15時17分、パリ行き(2018年製作の映画)
3.9
「イーストウッド監督の至った境地 リアリティを越えた究極のリアル!」

これはとても意見が分かれる作品ではないかと感じました。ストーリーの起承転結などはほぼないです。しかしながら自分は、とても楽しめました。

まずメインキャストの3人を本人自身が演じているという情報は観る前に知っておいてよかったです。

この手の「実話」を題材にしている良さは、ストーリーに説得力を付加できる強さだと思います。嘘ではなく、本当にあった事なんだという。その「リアリティ」が観るものを巻き込む事ができるだと思います。

そして本作は「本人」たちが演じる事により、その言葉や会話のやりとり全ての説得力が上乗せされてます。本当にこんな会話んしたんだろうなという「リアリティ」を越えた「リアル」が描かれています。

映画の大半はテロリストに立ち向かった一瞬の判断をした若者たちがどんな人達だったのかという人間性の深掘りが映画の大半を占めています。

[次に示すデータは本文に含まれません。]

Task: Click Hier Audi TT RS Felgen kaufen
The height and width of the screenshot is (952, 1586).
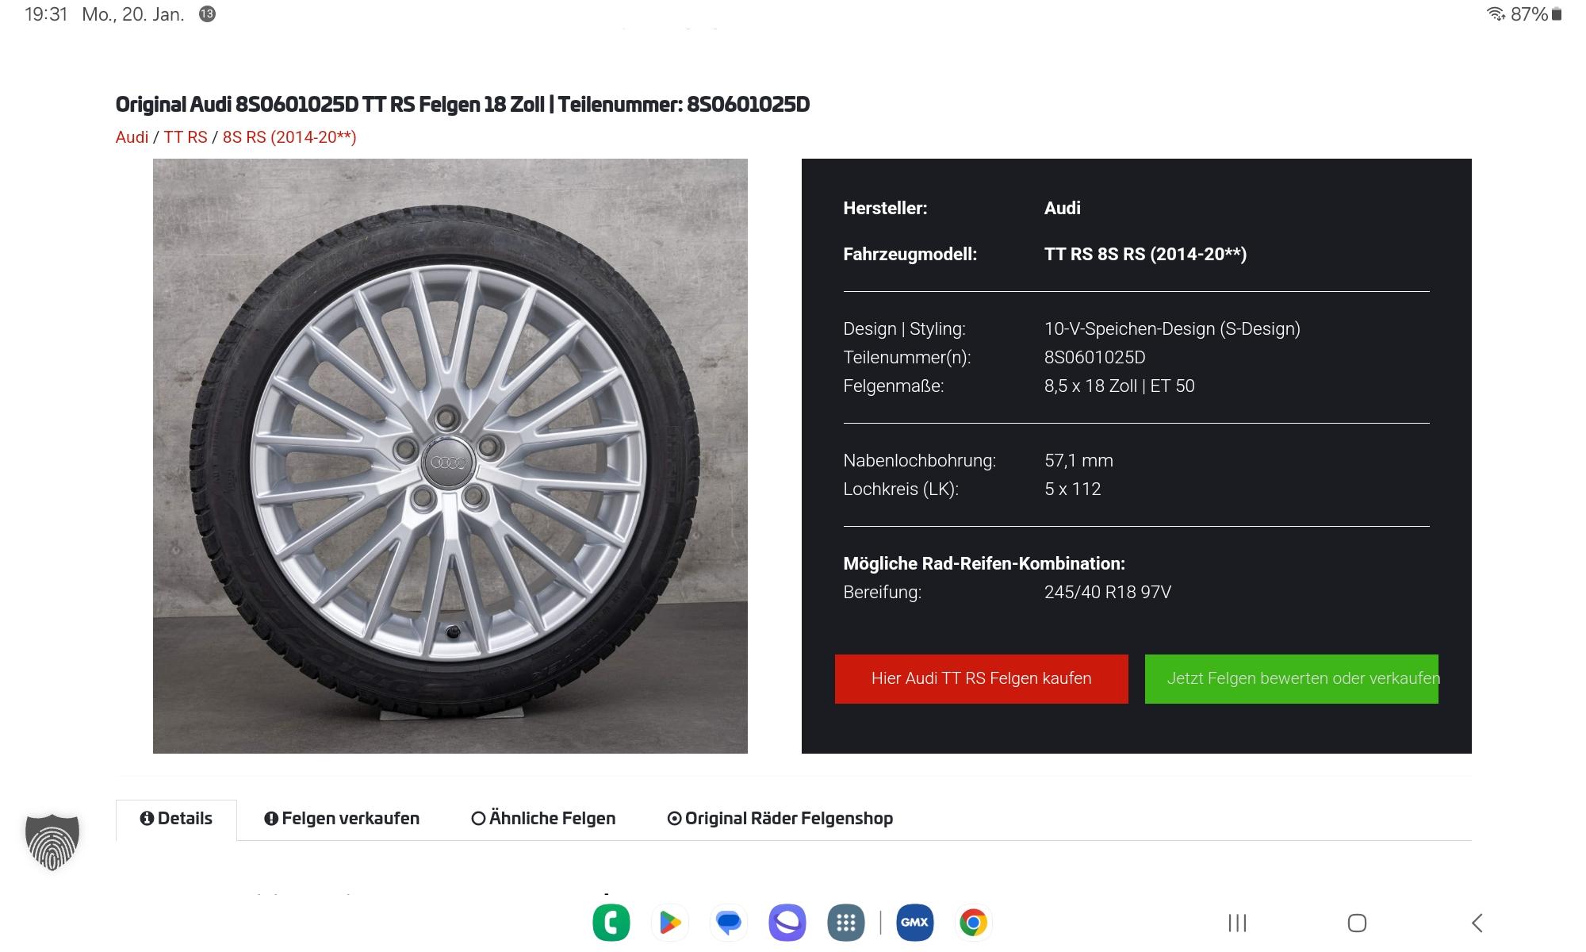Action: [x=981, y=678]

正直ストーリーはないに等しく、何も知らずに観たら退屈と言われたら退屈なものです。なぜなら一般の人の人生そのものを描いているからです。

もちろんお芝居ではないので伏線と言われるような伏線なんてものもないです。強いて言えばその判断に至った人格を作った人生そのものが伏線と言えるだけでしょう。

直前のヨーロッパ旅行など意味あるのかとも思えますが、そんな普通の一般人が乗り合わせたという偶然であり、もしかしたら我々も乗り合わせるかもという終盤の緊迫感を引き立てます。

徹底的にリアルにこだわっており、彼らが観光した場所、着ていた洋服まで忠実に再現しているようです。さらには彼らだけでなく最後の列車に居合わせた乗客、駆けつけた警官まで本人に演じさせたらしいです!

その映像の強さたるや!

一般人だから演技とか大丈夫か?という心配もあるかもしれませんが、そこは問題ないです。そこは監督の手腕でしょうが、言われないと気づかなかったという人も多いくらい自然です。

そしてエンディングのまとめ方も最高でした!そう来たか!とつい感極まってしまいました。

個人的には前情報で観方が変わったのでオススメです。